Monday, May 30, 2016

Summers at Castle Auburn

Summers at Castle Auburn by Sharon Shinn (2001)

Born the illegitimate daughter of a deceased noble, Coriel spends summers at the castle with her uncle Jaxon and half-sister Elisandra and the rest of the time with her maternal grandmother. Coriel's grandmother is an herbalist (or witch) and Coriel plans to follow in her footsteps. But at the castle her relatives have other ideas about her future. Coriel feels torn in two: she wants a future as a healer in her village, but also loves her sister and other friends at the castle where she spends every summer.

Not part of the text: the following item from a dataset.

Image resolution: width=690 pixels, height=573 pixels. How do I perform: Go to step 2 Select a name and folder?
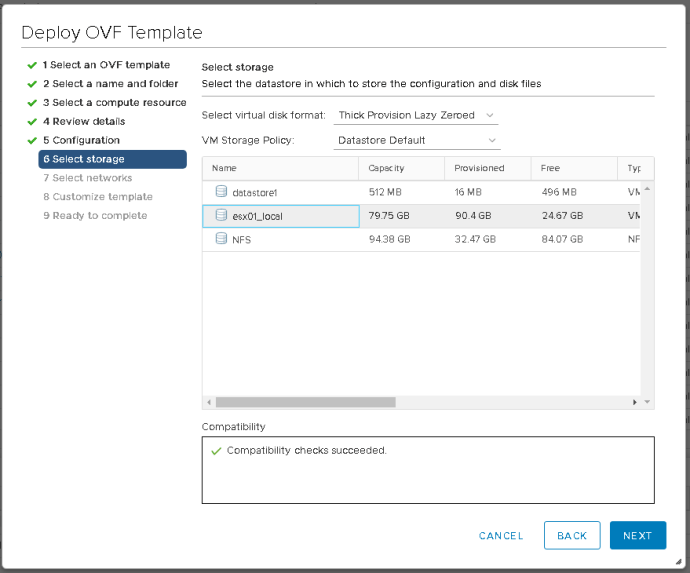click(x=110, y=84)
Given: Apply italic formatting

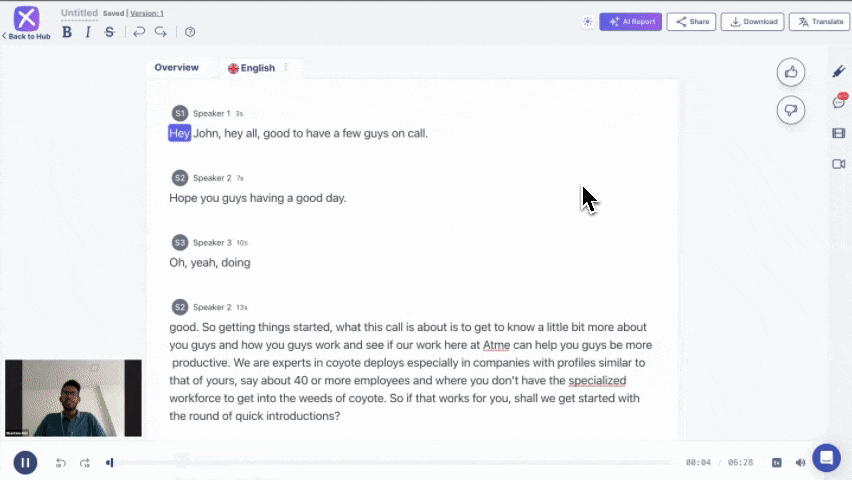Looking at the screenshot, I should 88,32.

Little is mentioned about her time with her grandmother, focusing instead on the summers. Castle life is very different, with parties and feasts and all the luxuries of royalty. In addition to the regular servants, the family also keeps slaves from a magical people known as the aliora. Coriel has always admired her uncle Jaxon and hasn't questioned his prowess as a hunter of the aliora, and though she has known some of the slaves all her life it is only as a teenager that she begins to question the practice, and her admiration of Jaxon fades. Similarly, she has always been in love with Prince Bryan, but now that they are both older, she no longer envies Elisandra for being his betrothed.

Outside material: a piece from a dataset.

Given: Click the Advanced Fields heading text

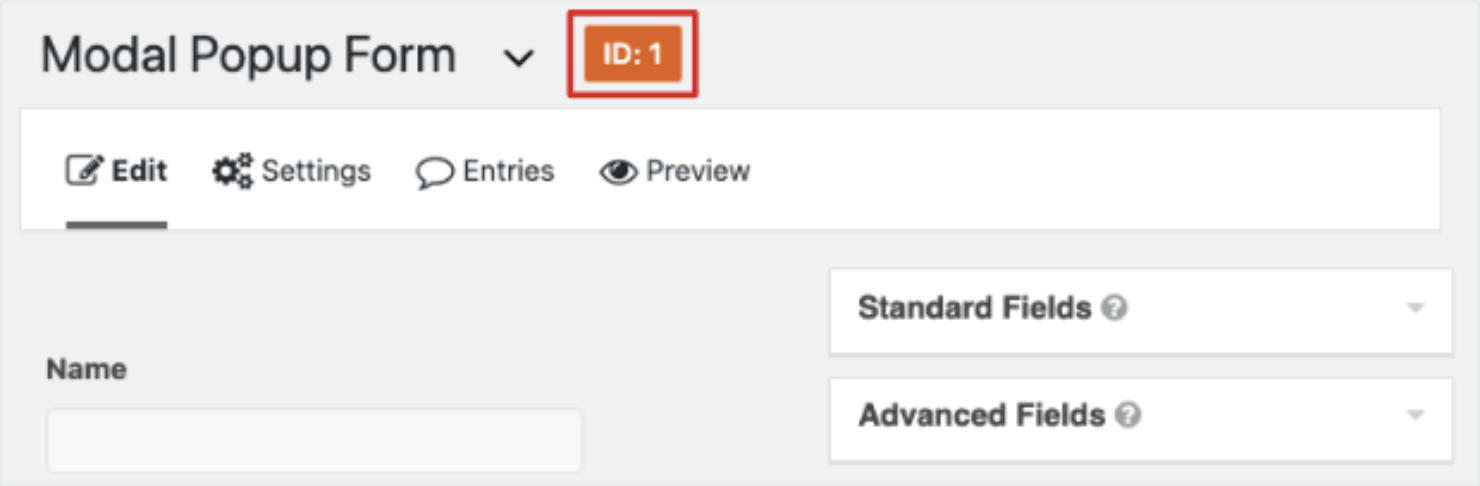Looking at the screenshot, I should (981, 414).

This is not a story with a lot of action, at least not at first. The first several chapters are just setting the stage of Coriel's life and I felt quite drawn into her life and didn't care much that I had no idea yet what the story was going to be about. This allowed me to get pretty invested in her life, I think, so that later when all the things started happening I really felt like I was involved. Mostly it was a coming-of-age story with Coriel starting out innocent, but then learning more and really having her eyes opened to things going on around her, and how she deals with this new knowledge.

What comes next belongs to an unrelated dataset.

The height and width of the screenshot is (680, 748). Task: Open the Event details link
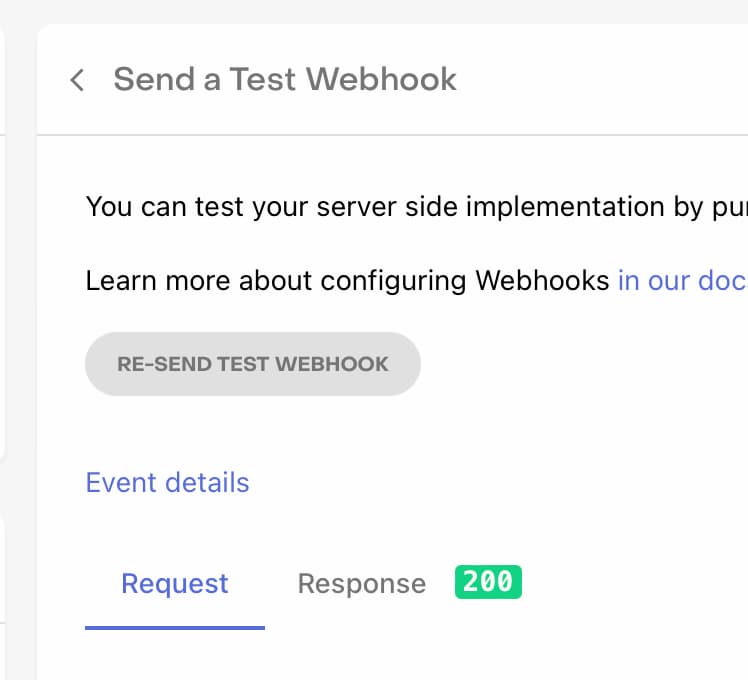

My only criticism is that I wish it would have dealt with the topic of the aliora a bit more. They are hunted and enslaved, but still don't seem to be considered "lesser" for reasons I can't mention without spoiling the story. Just a little bit more discussion about how people viewed them would have made it a lot more clear to me. But that's literally the only thing I can think of that was remotely wrong with the book, and even that didn't actually detract from my enjoyment, only made me wonder a bit.

I hadn't ever heard of this book until Jamie at The Perpetual Page-Turner posted a glowing review of it. Castles? Summer? I'm in! It is pretty much exactly what I expected/hoped it to be. I'm not a big fantasy reader* but here the fantasy elements were woven in with the larger story rather than dominating it. This is an older book so I wouldn't have found it on my own, and I'm very glad I heard about it. I read as much of it as possible while sitting outside on sunny days, and I highly recommend that you do too!

*I don't know what I think fantasy is. I have read and enjoyed plenty of fantasy (I mean, Harry Potter for one!) but when I think of it as a category I seem to think it's one I don't read.